Thomas Sithole and Mailes Zulu Moke were some of the many activists from around the world present at an event organised by Pan African Climate Justice Alliance (PACJA), Jubilee South – Asia/Pacific Movement on Debt and Development (JS-APMDD), World Development Movement (WDM), CRBM Italy, IPS-SEEN and Friends of the Earth –International. The group made a colourful picture on the lawns of Speakers Corner, just opposite the official UN precinct where the negotiations are taking place. The language being used echoed the OWS language of 1%/99% - but among activists from the Global South, it packs perhaps an even greater punch, due to the circumstances they face.

Africa is being harder hit by climate change than other regions, says Bobby Peek of Groundwork and Friends of the Earth Africa. “It’s a reality that we feel and not only talk about, like they are talking across the road: we feel it, and we live it.”
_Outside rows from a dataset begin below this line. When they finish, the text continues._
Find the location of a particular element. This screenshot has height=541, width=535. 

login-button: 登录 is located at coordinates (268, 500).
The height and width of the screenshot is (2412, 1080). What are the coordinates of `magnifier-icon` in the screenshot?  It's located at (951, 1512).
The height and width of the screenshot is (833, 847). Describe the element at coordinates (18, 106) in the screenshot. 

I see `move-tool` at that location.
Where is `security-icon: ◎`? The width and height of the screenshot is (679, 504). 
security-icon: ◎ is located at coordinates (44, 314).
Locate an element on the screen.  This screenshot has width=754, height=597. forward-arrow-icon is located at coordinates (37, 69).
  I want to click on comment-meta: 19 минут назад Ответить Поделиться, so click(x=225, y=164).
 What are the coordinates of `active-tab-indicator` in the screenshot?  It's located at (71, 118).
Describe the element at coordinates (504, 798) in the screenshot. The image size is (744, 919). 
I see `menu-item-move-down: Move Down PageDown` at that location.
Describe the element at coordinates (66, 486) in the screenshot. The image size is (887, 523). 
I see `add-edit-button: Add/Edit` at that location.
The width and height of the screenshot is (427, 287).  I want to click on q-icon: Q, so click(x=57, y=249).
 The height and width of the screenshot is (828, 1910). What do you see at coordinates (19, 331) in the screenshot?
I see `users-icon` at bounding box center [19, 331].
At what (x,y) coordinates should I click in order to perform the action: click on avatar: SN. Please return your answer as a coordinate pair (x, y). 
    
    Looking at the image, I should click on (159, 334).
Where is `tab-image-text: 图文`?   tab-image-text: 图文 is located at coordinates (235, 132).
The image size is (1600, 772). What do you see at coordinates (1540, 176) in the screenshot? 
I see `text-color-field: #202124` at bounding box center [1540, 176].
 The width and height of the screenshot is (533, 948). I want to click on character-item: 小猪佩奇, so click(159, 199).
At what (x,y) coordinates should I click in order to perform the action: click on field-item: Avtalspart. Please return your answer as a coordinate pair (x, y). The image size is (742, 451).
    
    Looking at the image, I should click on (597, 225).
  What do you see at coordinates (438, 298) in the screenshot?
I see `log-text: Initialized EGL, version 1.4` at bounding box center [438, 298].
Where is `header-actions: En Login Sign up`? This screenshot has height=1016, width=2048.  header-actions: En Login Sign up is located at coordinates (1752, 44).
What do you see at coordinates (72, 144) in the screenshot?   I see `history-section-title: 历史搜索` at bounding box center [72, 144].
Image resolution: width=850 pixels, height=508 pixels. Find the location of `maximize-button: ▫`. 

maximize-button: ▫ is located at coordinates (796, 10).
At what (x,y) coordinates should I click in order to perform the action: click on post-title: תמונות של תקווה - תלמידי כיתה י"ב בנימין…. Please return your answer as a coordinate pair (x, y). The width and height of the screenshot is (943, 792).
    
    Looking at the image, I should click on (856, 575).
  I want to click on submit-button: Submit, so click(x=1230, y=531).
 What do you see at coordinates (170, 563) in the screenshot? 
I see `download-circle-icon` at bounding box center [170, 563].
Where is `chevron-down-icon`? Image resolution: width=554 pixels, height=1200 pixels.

As Africans, we are sick of old solutions, he says: “We do not want carbon trading; we do not want nuclear power; we want reductions at source. We want reductions in the North; we want reductions by the rich countries. We recognise, sadly, that the UNFCC is under corporate siege, that there’s a corporate capture happening inside. We know that governments are listening to corporations and they are not listening to me, they are not listening to you.” He used the rousing language of South African protest, with its typical repetition: “So comrades, we must say Down with corporate capture, down!” (On South African streets, this would become a chant for a toyi-toyi dance: Phanzi corporate capture, phanzi!)

As the second day of COP17 winds down, the feeling is that the action has only just begun to get into gear.